Vaya por Dios, ¿y dónde ha dejado la guitarra? Me miró estupefacto durante un segundo y luego levantó los hombros, como resignado. Me la rompieron en el albergue y ni tiene arreglo ni yo dinero para comprar otra, contestó. Después, con suma cortesía, me dio los buenos días que a mí se me habían olvidado. No puedo evitarlo, los mendigos educados me tocan la fibra. En esta sociedad carnicera que
habitamos les alabo que se conformen con vivir de la caridad cuando caen en el arroyo sin vuelta atrás posible, y que, para colmo, guarden las formas ante un prójimo desconocido y tal vez inoportuno. En lugar de coger una escopeta y liarse a asaltar supermercados. Dije que me resultó atractivo. En efecto, ese hombre sabía muy bien cómo abrocharse con dos dedos una chaqueta raída, pero aseada, que cubría un cuerpo anguloso y frugal perfilado sobre todo a base de trazos verticales. El bigote rectilíneo y una media sonrisa de gángster de cine clásico le conferían un cierto aire acanallado. Bajo la frente, amplia y despejada hasta las sienes encanecidas, se vislumbraba el reflejo de una recóndita inteligencia allá en el fondo de los ojos, casi transparentes. Debió de ser muy guapo de joven. Y, a pesar de su edad, todavía lo era.
Me fue resumiendo su historia. Pocas palabras necesitó. Pocas, sí, pero sin embargo suficientes como para que yo descubriera que tanto el timbre armónico de su voz como los ademanes sosegados revelaban el espíritu solícito, desenvuelto y sutil de los viejos caballeros de orden. Había vivido en una ratonera de treinta metros, en un edificio de cemento sucio incrustado entre un nudo de autovías. Una visita al juzgado por impago de alquiler, amenaza de cárcel, la calle y…, que ya me podía imaginar el resto. Lo de siempre.

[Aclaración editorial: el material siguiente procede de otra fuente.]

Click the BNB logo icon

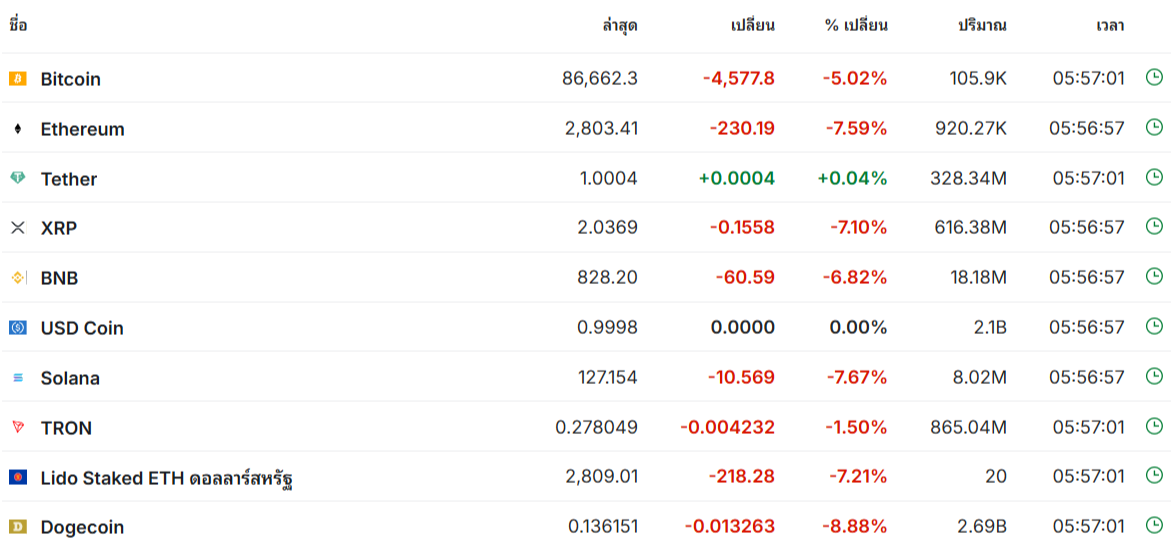[17, 278]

Actualmente, cuando en el albergue de beneficencia no quedaban camas, lo que ocurría muy a menudo, tenía que dormir sobre cartones y envuelto en arpilleras bajo la marquesina de los grandes almacenes, allí delante. Se dedicaba a escarbar en basureros y contenedores, e iba acumulando en un carrito lo poco de valioso que la gente había desechado. Al acabar la jornada procuraba venderlo al mejor precio en los circuitos comerciales de la miseria.
Antes de subir al bus le deslicé un billete en el bolsillo, titubeante y azorada, sin saber cómo despedirme. Le seguí a través de la ventanilla. Allí se quedó, con la mano llena de papeles y las solapas de la chaqueta levantadas contra el frío.
A partir de aquel primer encuentro adquirimos la costumbre de intercambiar comentarios sobre la climatología, las tirrias de los policías municipales o lo derrochones que son los ricos. Conversábamos unos minutos sobre ésas y otras cuestiones más filosóficas, y a renglón seguido y arrastrando el carrito por la explanada del centro comercial, repetía el análisis diario de cada papelera con la misma atención que un druida ante su caldero. Rescataba de todo: revistas y periódicos, libros de bolsillo, bolígrafos, algunos teléfonos móviles y auriculares dañados, pañuelos, monedas… Yo adivinaba cuándo un objeto le parecía jugoso porque, antes de depositarlo con cuidado en un rincón preciso del carro, lo estudiaba satisfecho con cara de arrobo y aquella mirada suya tan peculiar.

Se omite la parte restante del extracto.